A transcutaneous electrical nerve stimulation, or TENS machine, provides pain relief by sending low-voltage electrical impulses through electrodes placed on the skin to a painful area on the body. A TENS unit can lessen pain without the use of medication. A TENS machine is generally considered safe. However, certain daily activities or medical conditions can contraindicate, or make inadvisable, the use of a TENS machine.
According to the American Cancer Society, individuals who have heart problems or those who have an implantable device should not use a TENS machine. Implantable devices include defibrillators and pacemakers. Implantable devices work by delivering small, regular shocks that stimulate the heart to beat in a normal rhythm. A TENS machine consists of an electrical power unit connected by wires to a pair of electrodes. The electrical signals travel from the TENS unit through wires to the electrodes. A mild electrical current travels through the electrodes into the body, near the source of pain. The electrical signals the TENS machine sends may interfere with how the implantable device works.
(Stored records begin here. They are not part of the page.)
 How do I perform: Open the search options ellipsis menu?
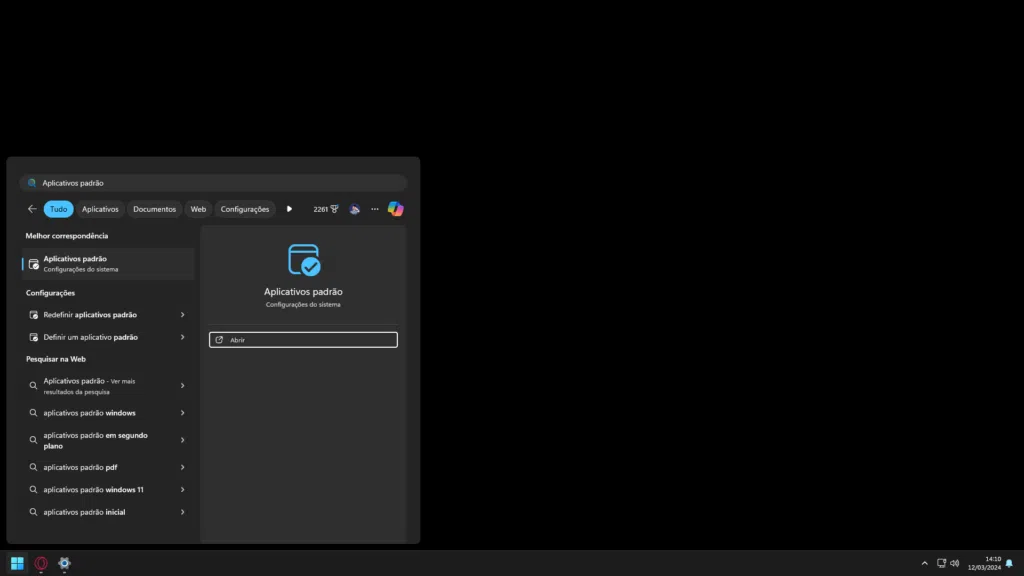(375, 209)
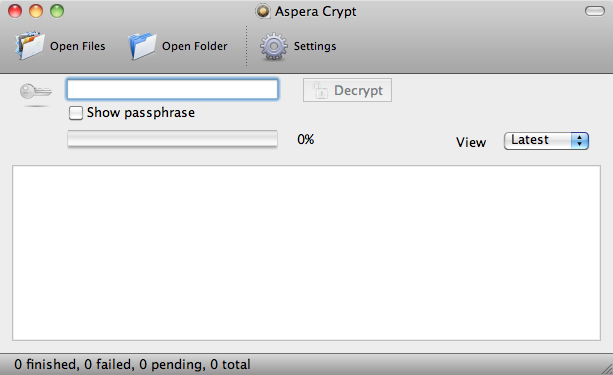Click the Decrypt button
This screenshot has width=613, height=375.
point(347,90)
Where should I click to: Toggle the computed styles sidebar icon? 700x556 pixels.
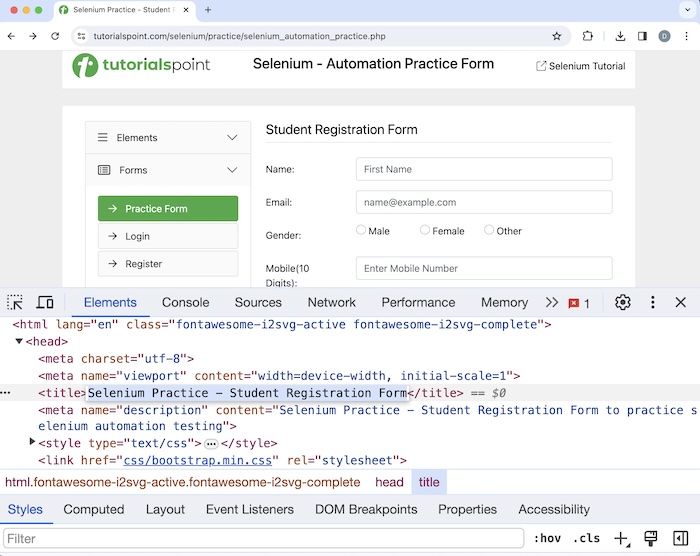point(680,538)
Pregnant women should not undergo TENS therapy. It's not yet known what the long-term use of a TENS machine does to an unborn child, reports the American Cancer Society.
Drugs.com warns people not to submerge themselves in water with the TENS machine turned on. The electrical impulses the machine operates on can send a shock if it's submerged in water.
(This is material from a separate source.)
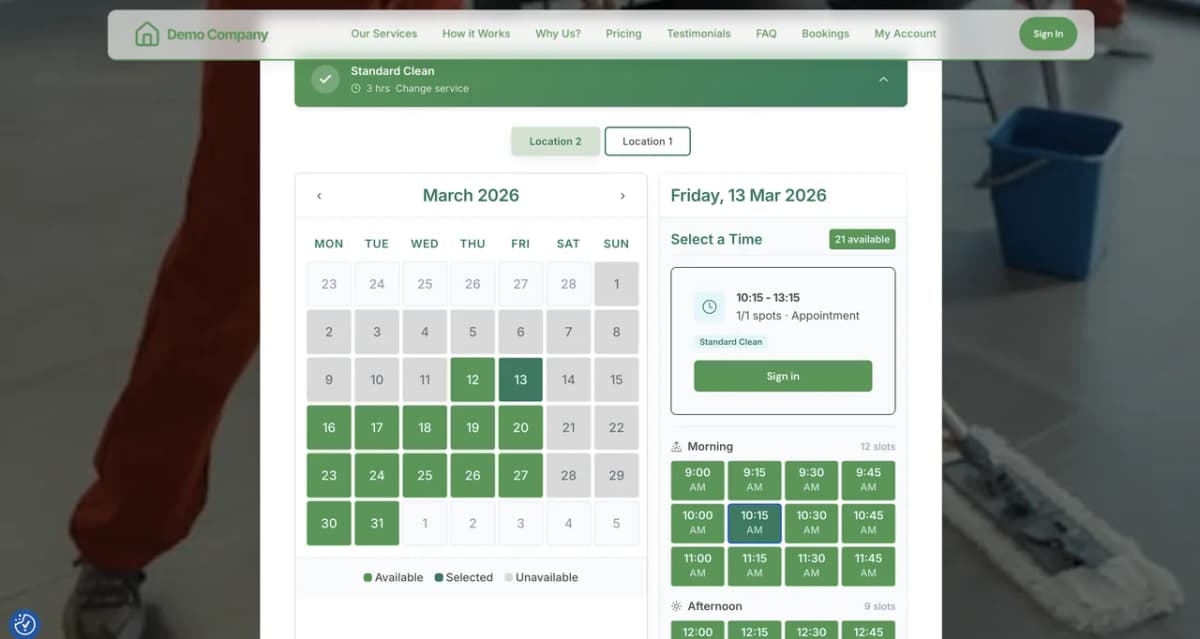The image size is (1200, 639).
Task: Click the Sign in button inside the appointment card
Action: point(783,376)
Drugs.com warns people not to go to sleep with the machine turned on. A person who sleeps with the TENS machine on can't feel the strength of the electrical current the machine sends. The machine can send electrical currents too intense and it can burn or irritate the skin.
Certain Electrode Placements
The Multiple Sclerosis Trust advises against placing the electrodes around the anterior cervical spine. Operating the TENS machine with the electrodes placed there can stimulate the carotid sinus. Stimulation of the carotid sinus can cause hypotension, or an unusually low blood pressure in people who have problems with their blood vessels. The American Cancer Society warns against placing the electrodes on the front of the throat and over the eyes or heart. A person who has seizures or convulsions should avoid placing the electrodes on the head or neck area, reports Drugs.com.
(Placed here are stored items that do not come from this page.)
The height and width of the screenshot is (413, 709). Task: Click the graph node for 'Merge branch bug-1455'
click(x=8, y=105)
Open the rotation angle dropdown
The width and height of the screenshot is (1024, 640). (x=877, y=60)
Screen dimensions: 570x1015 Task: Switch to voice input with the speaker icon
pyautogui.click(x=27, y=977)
The Multiple Sclerosis Trust advises against TENS therapy in people who have pre-existing lymphedema. TENS therapy has an effect on the circulatory system and it could adversely affect the lymphatic circulation, causing further fluid retention. The condition can compromise skin integrity because of the local tissue swelling that occurs. Other conditions that contraindicate TENS placement include areas of broken skin, sores or areas of acute eczema and psoriasis.